[[ Records for this task open ]]

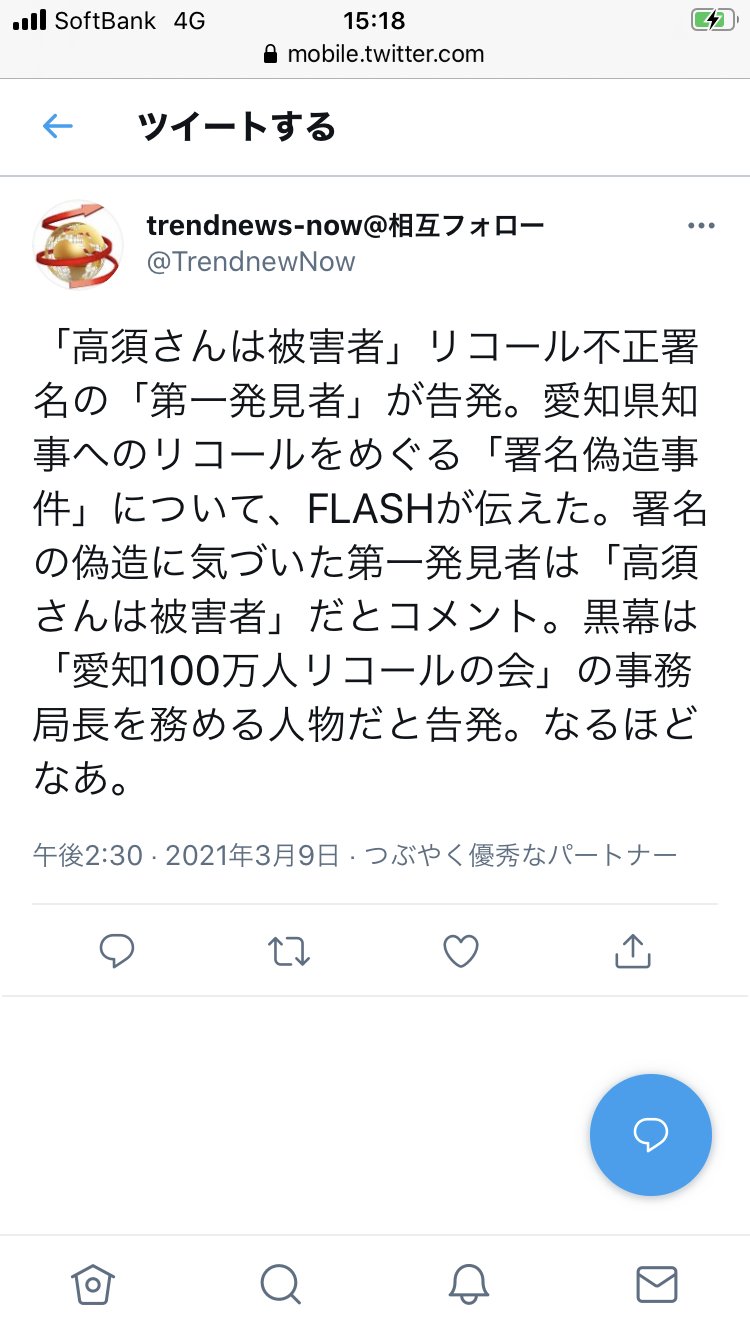The width and height of the screenshot is (750, 1334).
Task: Open Notifications bell in bottom bar
Action: pos(468,1284)
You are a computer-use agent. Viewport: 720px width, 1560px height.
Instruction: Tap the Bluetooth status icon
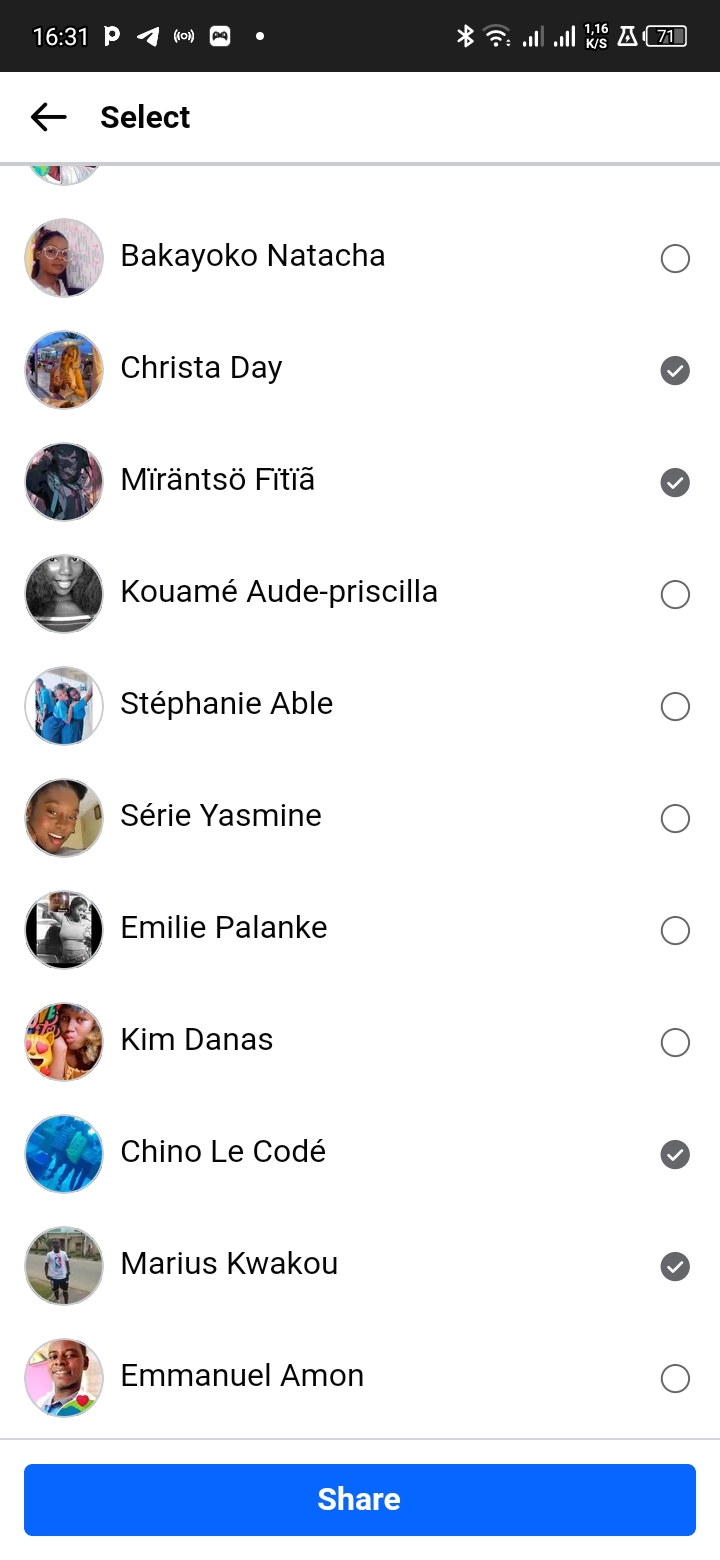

[[ Records for this task closed ]]

- Your goal
Everything from the line holding "You are a computer-use" to the close of the records should be written out exactly, both ends included, with pictures omitted.

- Reply to the exercise
You are a computer-use agent. Viewport: 720px width, 1560px height.
Instruction: Tap the Bluetooth status icon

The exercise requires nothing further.